* _Task details_
Convert the lines below into a JSON array of strings, one string per line, and omit any blank lines.

* _Information_
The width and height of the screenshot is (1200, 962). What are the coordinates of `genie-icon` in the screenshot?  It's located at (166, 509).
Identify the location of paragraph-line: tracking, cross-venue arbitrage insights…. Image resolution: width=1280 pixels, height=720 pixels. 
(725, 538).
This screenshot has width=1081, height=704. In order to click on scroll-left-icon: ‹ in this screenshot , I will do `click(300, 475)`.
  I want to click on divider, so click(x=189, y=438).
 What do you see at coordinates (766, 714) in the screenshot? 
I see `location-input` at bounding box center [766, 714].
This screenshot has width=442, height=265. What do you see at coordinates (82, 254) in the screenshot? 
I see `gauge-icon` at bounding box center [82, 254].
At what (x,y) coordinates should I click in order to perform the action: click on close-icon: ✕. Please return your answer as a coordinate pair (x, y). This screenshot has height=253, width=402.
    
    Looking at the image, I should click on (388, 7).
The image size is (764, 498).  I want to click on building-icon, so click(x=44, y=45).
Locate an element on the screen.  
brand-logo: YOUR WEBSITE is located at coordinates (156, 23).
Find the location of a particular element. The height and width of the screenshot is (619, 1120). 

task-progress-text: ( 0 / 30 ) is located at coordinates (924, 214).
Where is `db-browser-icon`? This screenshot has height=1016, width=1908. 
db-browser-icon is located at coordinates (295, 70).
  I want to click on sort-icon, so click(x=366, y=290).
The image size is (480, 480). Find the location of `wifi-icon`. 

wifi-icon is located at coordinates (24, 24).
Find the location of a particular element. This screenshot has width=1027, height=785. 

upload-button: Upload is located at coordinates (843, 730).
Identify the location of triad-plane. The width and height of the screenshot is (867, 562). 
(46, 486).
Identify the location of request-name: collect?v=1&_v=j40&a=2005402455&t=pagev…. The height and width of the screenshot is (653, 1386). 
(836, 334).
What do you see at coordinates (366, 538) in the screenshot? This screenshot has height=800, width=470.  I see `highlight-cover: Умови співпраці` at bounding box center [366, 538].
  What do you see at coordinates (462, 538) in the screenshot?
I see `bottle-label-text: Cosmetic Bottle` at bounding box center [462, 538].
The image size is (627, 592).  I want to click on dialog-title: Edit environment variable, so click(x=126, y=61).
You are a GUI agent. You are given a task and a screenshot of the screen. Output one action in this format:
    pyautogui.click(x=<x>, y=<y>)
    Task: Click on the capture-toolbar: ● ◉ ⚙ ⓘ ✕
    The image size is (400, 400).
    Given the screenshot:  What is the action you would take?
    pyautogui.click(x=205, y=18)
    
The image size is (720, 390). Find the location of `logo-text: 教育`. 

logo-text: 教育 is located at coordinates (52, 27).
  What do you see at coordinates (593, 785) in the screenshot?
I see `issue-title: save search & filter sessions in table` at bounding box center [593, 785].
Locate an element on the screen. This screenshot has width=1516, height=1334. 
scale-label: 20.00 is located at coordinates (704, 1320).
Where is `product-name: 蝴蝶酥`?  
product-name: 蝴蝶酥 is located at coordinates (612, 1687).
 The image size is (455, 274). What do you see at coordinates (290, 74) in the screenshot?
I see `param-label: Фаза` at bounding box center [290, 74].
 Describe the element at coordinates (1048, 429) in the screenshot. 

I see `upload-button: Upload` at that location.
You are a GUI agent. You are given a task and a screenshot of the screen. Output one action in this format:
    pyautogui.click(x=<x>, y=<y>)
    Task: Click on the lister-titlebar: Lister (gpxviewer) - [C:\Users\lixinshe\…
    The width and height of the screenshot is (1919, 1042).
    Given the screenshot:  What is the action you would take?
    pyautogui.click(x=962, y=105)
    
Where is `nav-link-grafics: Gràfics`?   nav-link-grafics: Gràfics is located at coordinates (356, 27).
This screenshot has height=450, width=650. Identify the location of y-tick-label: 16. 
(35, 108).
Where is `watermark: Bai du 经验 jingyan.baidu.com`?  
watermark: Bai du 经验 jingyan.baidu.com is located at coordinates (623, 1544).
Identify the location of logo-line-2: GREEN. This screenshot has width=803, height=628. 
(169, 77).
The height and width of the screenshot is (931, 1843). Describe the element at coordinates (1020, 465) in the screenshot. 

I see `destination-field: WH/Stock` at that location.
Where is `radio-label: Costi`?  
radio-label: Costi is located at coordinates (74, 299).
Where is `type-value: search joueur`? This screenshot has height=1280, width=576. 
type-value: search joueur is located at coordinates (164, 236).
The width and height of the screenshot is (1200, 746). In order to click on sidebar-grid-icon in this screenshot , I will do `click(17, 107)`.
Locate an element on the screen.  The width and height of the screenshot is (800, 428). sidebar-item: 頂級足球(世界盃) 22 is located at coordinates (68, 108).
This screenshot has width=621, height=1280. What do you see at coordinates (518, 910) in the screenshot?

* _Task output_
[
  "The width and height of the screenshot is (1200, 962). What are the coordinates of `genie-icon` in the screenshot?  It's located at (166, 509).",
  "Identify the location of paragraph-line: tracking, cross-venue arbitrage insights…. Image resolution: width=1280 pixels, height=720 pixels. ",
  "(725, 538).",
  "This screenshot has width=1081, height=704. In order to click on scroll-left-icon: ‹ in this screenshot , I will do `click(300, 475)`.",
  "  I want to click on divider, so click(x=189, y=438).",
  " What do you see at coordinates (766, 714) in the screenshot? ",
  "I see `location-input` at bounding box center [766, 714].",
  "This screenshot has width=442, height=265. What do you see at coordinates (82, 254) in the screenshot? ",
  "I see `gauge-icon` at bounding box center [82, 254].",
  "At what (x,y) coordinates should I click in order to perform the action: click on close-icon: ✕. Please return your answer as a coordinate pair (x, y). This screenshot has height=253, width=402.",
  "    Looking at the image, I should click on (388, 7).",
  "The image size is (764, 498).  I want to click on building-icon, so click(x=44, y=45).",
  "Locate an element on the screen.  ",
  "brand-logo: YOUR WEBSITE is located at coordinates (156, 23).",
  "Find the location of a particular element. The height and width of the screenshot is (619, 1120). ",
  "task-progress-text: ( 0 / 30 ) is located at coordinates (924, 214).",
  "Where is `db-browser-icon`? This screenshot has height=1016, width=1908. ",
  "db-browser-icon is located at coordinates (295, 70).",
  "  I want to click on sort-icon, so click(x=366, y=290).",
  "The image size is (480, 480). Find the location of `wifi-icon`. ",
  "wifi-icon is located at coordinates (24, 24).",
  "Find the location of a particular element. This screenshot has width=1027, height=785. ",
  "upload-button: Upload is located at coordinates (843, 730).",
  "Identify the location of triad-plane. The width and height of the screenshot is (867, 562). ",
  "(46, 486).",
  "Identify the location of request-name: collect?v=1&_v=j40&a=2005402455&t=pagev…. The height and width of the screenshot is (653, 1386). ",
  "(836, 334).",
  "What do you see at coordinates (366, 538) in the screenshot? This screenshot has height=800, width=470.  I see `highlight-cover: Умови співпраці` at bounding box center [366, 538].",
  "  What do you see at coordinates (462, 538) in the screenshot?",
  "I see `bottle-label-text: Cosmetic Bottle` at bounding box center [462, 538].",
  "The image size is (627, 592).  I want to click on dialog-title: Edit environment variable, so click(x=126, y=61).",
  "You are a GUI agent. You are given a task and a screenshot of the screen. Output one action in this format:",
  "    pyautogui.click(x=<x>, y=<y>)",
  "    Task: Click on the capture-toolbar: ● ◉ ⚙ ⓘ ✕",
  "    The image size is (400, 400).",
  "    Given the screenshot:  What is the action you would take?",
  "    pyautogui.click(x=205, y=18)",
  "The image size is (720, 390). Find the location of `logo-text: 教育`. ",
  "logo-text: 教育 is located at coordinates (52, 27).",
  "  What do you see at coordinates (593, 785) in the screenshot?",
  "I see `issue-title: save search & filter sessions in table` at bounding box center [593, 785].",
  "Locate an element on the screen. This screenshot has width=1516, height=1334. ",
  "scale-label: 20.00 is located at coordinates (704, 1320).",
  "Where is `product-name: 蝴蝶酥`?  ",
  "product-name: 蝴蝶酥 is located at coordinates (612, 1687).",
  " The image size is (455, 274). What do you see at coordinates (290, 74) in the screenshot?",
  "I see `param-label: Фаза` at bounding box center [290, 74].",
  " Describe the element at coordinates (1048, 429) in the screenshot. ",
  "I see `upload-button: Upload` at that location.",
  "You are a GUI agent. You are given a task and a screenshot of the screen. Output one action in this format:",
  "    pyautogui.click(x=<x>, y=<y>)",
  "    Task: Click on the lister-titlebar: Lister (gpxviewer) - [C:\\Users\\lixinshe\\…",
  "    The width and height of the screenshot is (1919, 1042).",
  "    Given the screenshot:  What is the action you would take?",
  "    pyautogui.click(x=962, y=105)",
  "Where is `nav-link-grafics: Gràfics`?   nav-link-grafics: Gràfics is located at coordinates (356, 27).",
  "This screenshot has height=450, width=650. Identify the location of y-tick-label: 16. ",
  "(35, 108).",
  "Where is `watermark: Bai du 经验 jingyan.baidu.com`?  ",
  "watermark: Bai du 经验 jingyan.baidu.com is located at coordinates (623, 1544).",
  "Identify the location of logo-line-2: GREEN. This screenshot has width=803, height=628. ",
  "(169, 77).",
  "The height and width of the screenshot is (931, 1843). Describe the element at coordinates (1020, 465) in the screenshot. ",
  "I see `destination-field: WH/Stock` at that location.",
  "Where is `radio-label: Costi`?  ",
  "radio-label: Costi is located at coordinates (74, 299).",
  "Where is `type-value: search joueur`? This screenshot has height=1280, width=576. ",
  "type-value: search joueur is located at coordinates (164, 236).",
  "The width and height of the screenshot is (1200, 746). In order to click on sidebar-grid-icon in this screenshot , I will do `click(17, 107)`.",
  "Locate an element on the screen.  The width and height of the screenshot is (800, 428). sidebar-item: 頂級足球(世界盃) 22 is located at coordinates (68, 108).",
  "This screenshot has width=621, height=1280. What do you see at coordinates (518, 910) in the screenshot?"
]